■ **Aim of the exercise**: Look below for the line that has "Open Notifications bell tab"; output exactly from it through the line that has "1456x819 pixels.", and leave the pictures out.

##### Data to process #####

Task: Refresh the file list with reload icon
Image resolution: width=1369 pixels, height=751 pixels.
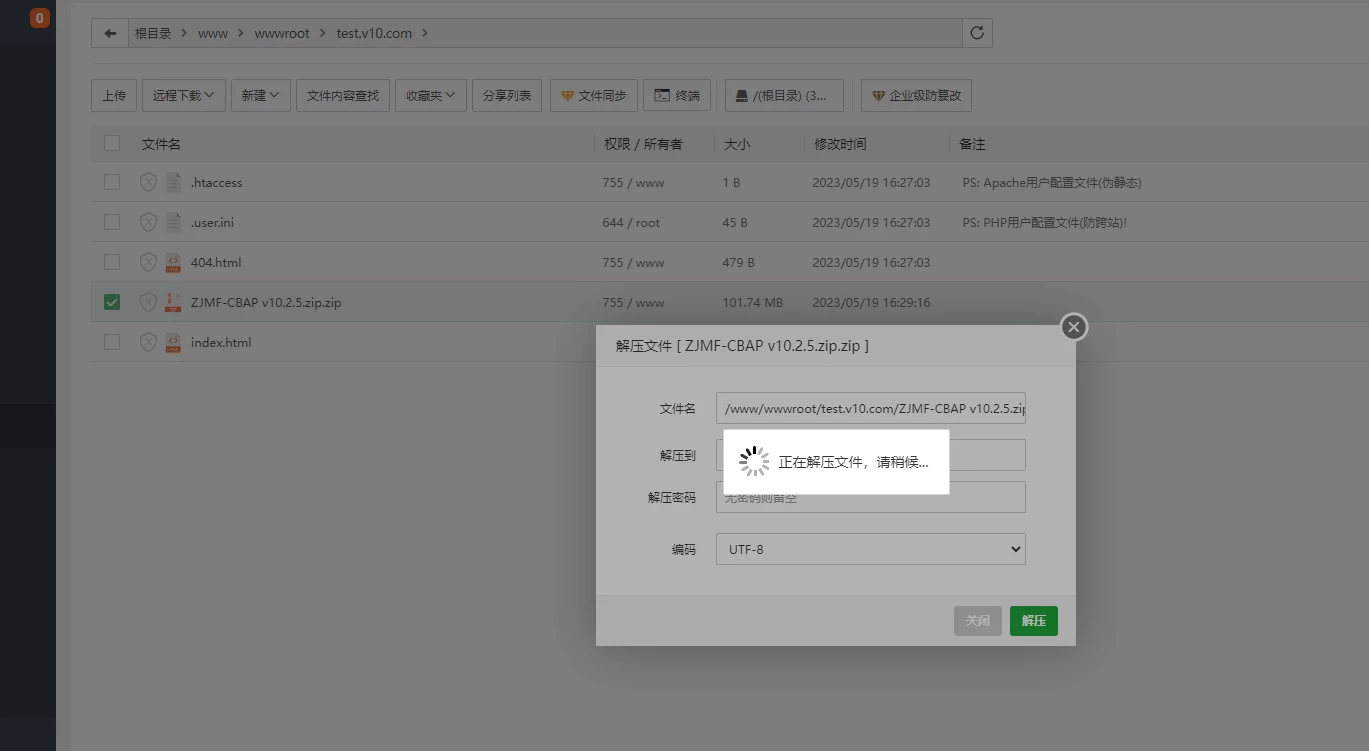Action: tap(977, 33)
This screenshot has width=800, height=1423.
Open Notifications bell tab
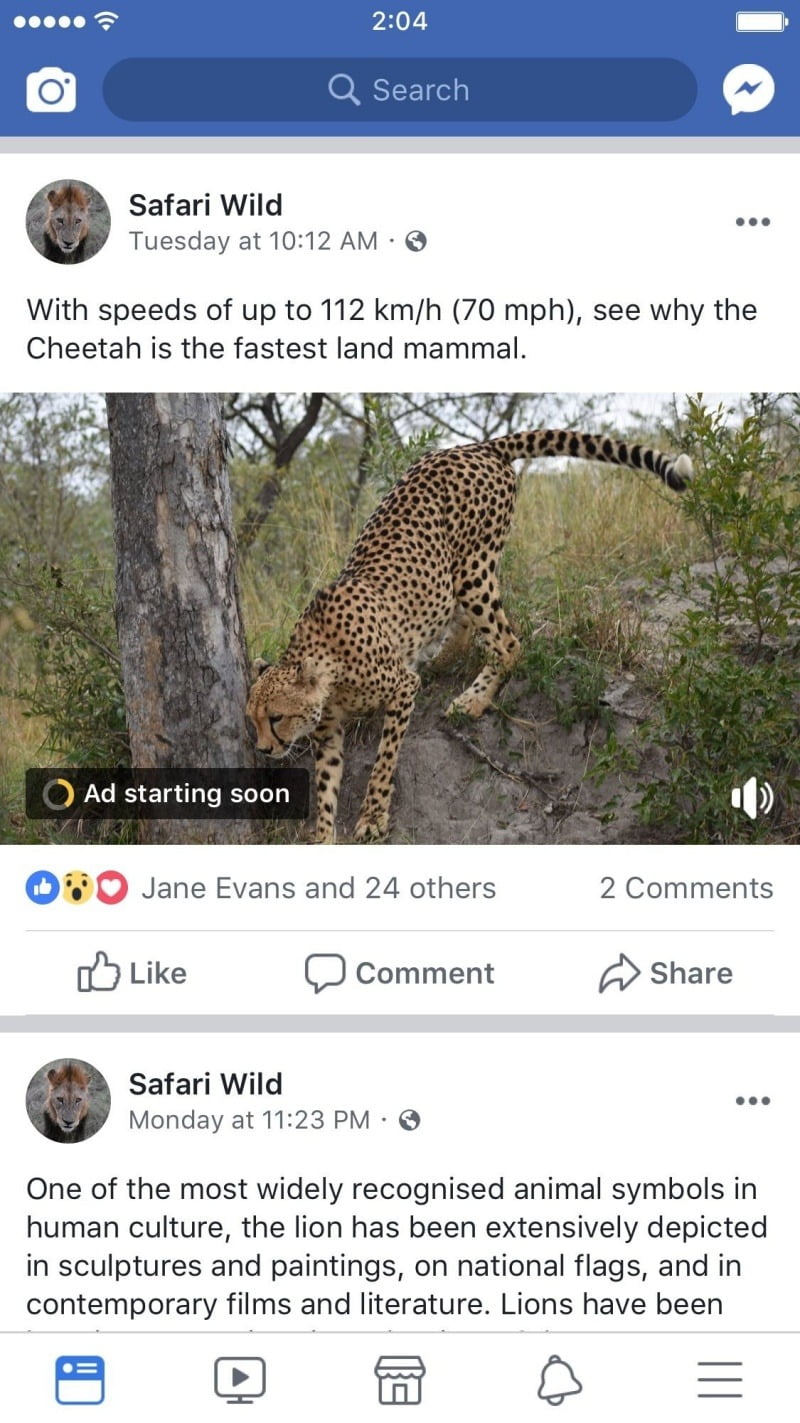(x=560, y=1380)
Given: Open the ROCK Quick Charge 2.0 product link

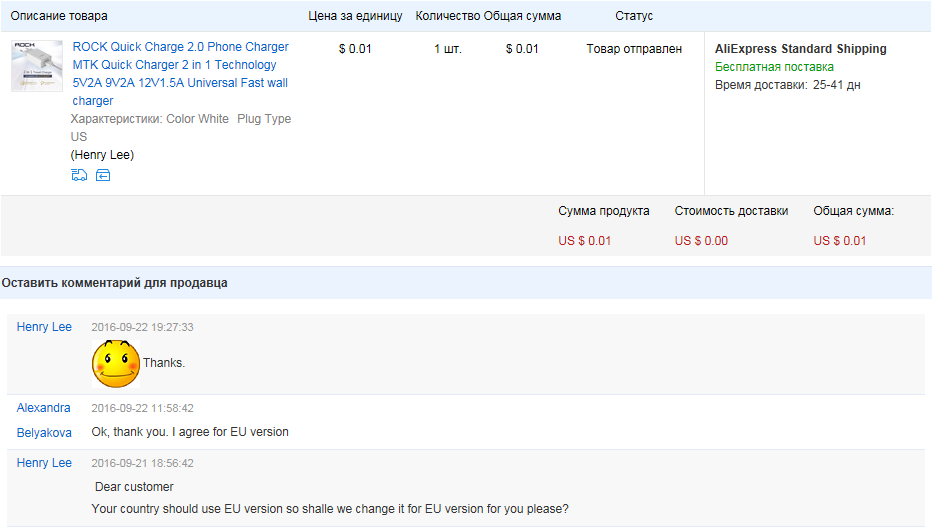Looking at the screenshot, I should tap(181, 74).
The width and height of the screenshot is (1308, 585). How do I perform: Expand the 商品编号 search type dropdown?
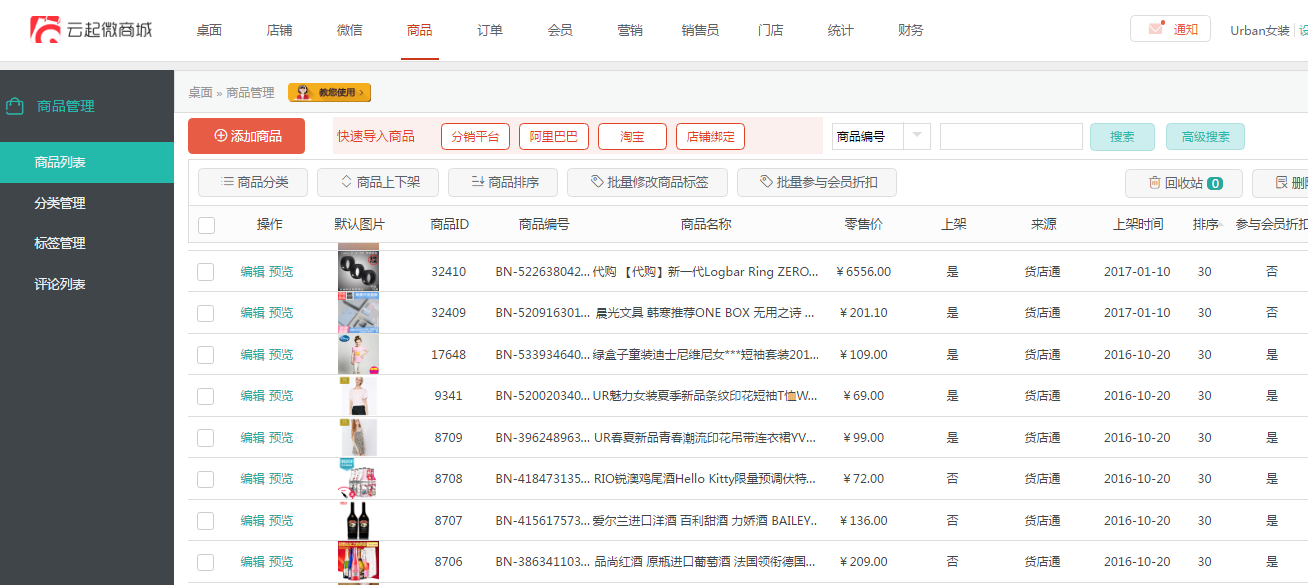click(x=917, y=136)
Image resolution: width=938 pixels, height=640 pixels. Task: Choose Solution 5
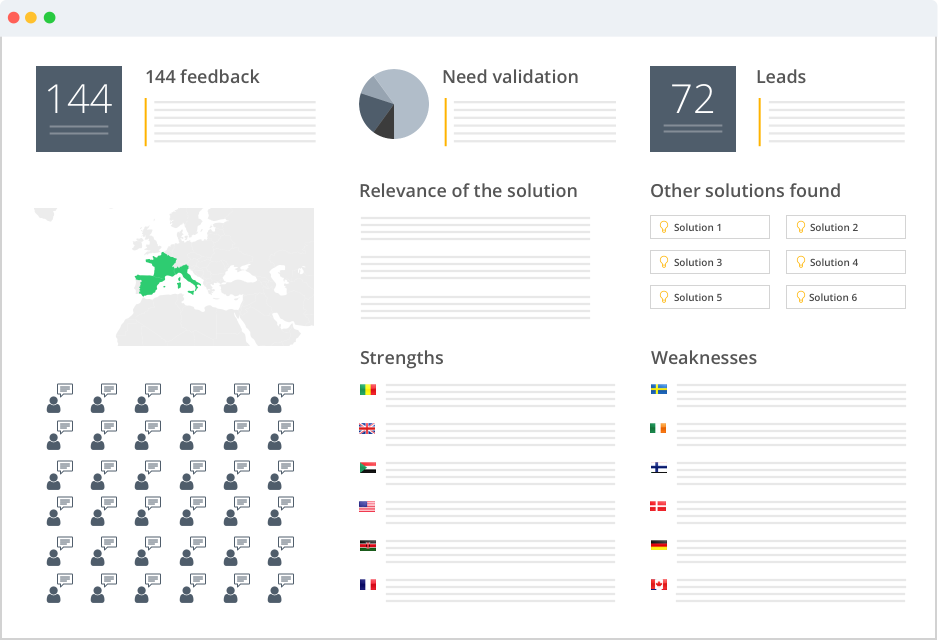click(710, 298)
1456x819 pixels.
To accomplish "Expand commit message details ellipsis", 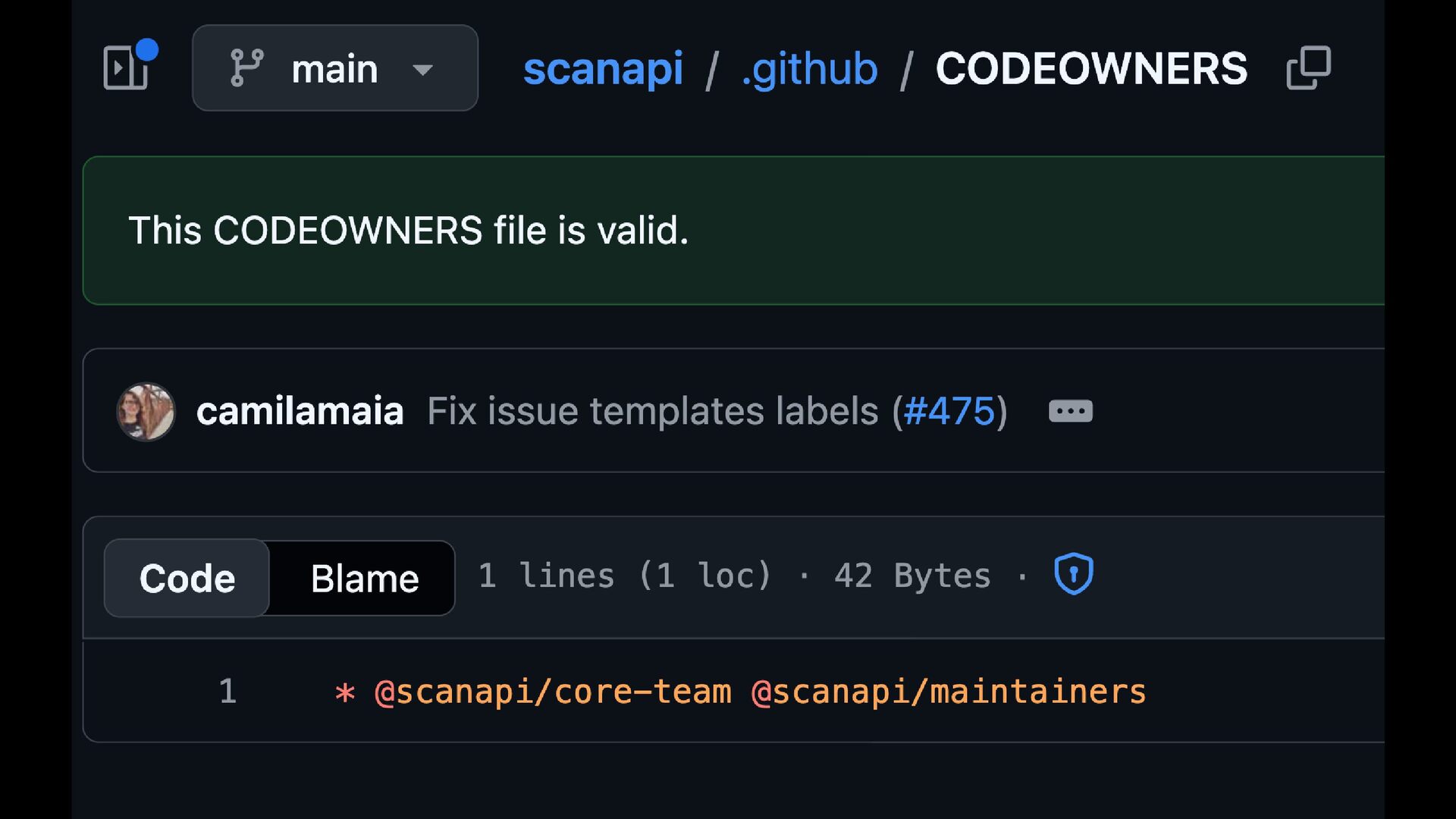I will [x=1071, y=411].
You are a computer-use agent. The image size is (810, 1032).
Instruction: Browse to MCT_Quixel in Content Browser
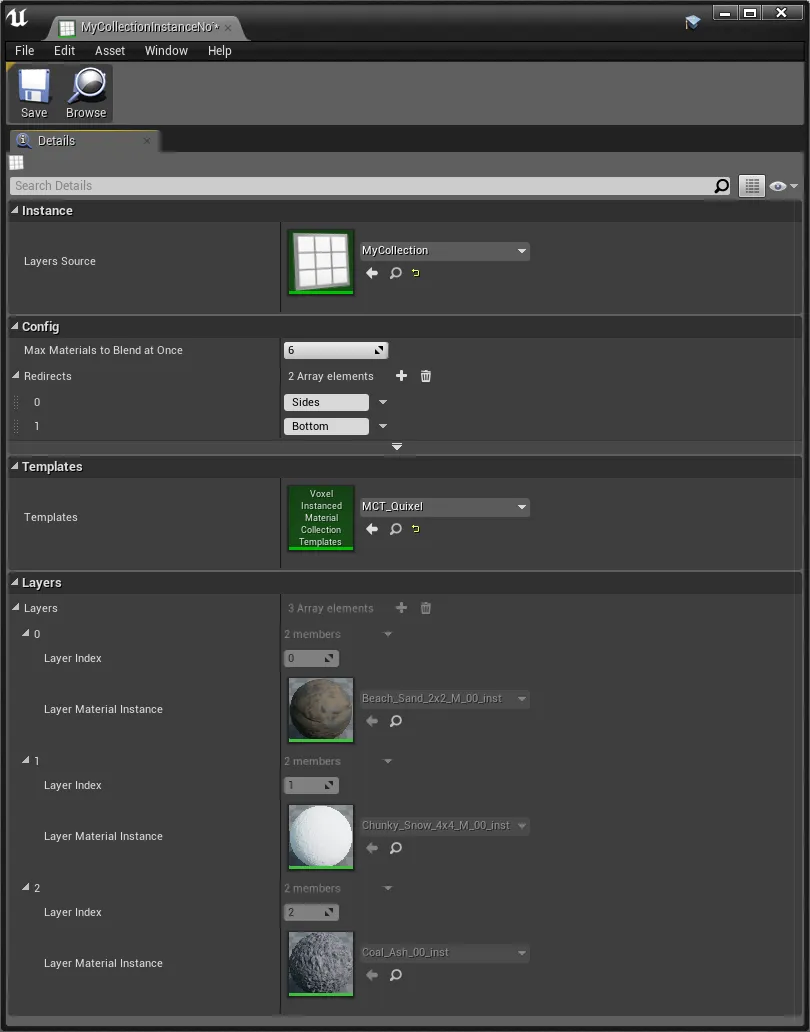point(396,529)

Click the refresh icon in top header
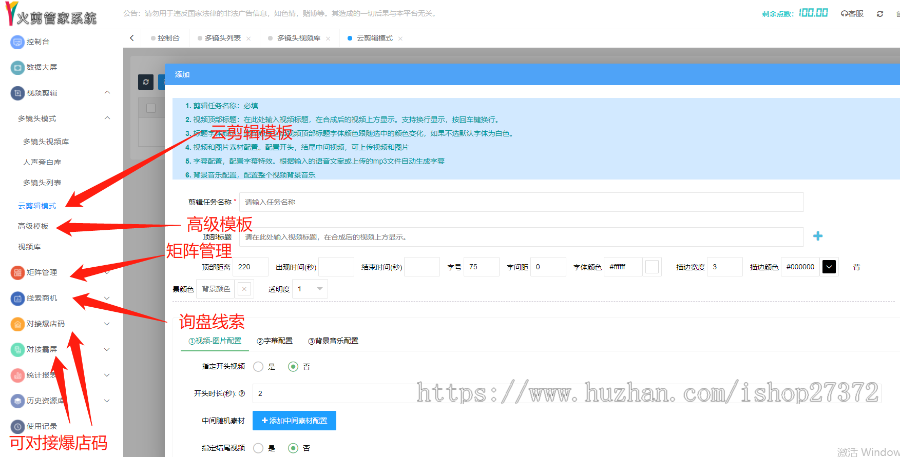click(879, 13)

#####

■ **Written solution**:
Open Notifications bell tab
(x=560, y=1380)
Given: Open the ROCK Quick Charge 2.0 product link

Looking at the screenshot, I should tap(181, 74).
The width and height of the screenshot is (1308, 585). How do I perform: Expand the 商品编号 search type dropdown?
click(x=917, y=136)
Image resolution: width=938 pixels, height=640 pixels. Task: Choose Solution 5
click(710, 298)
1456x819 pixels.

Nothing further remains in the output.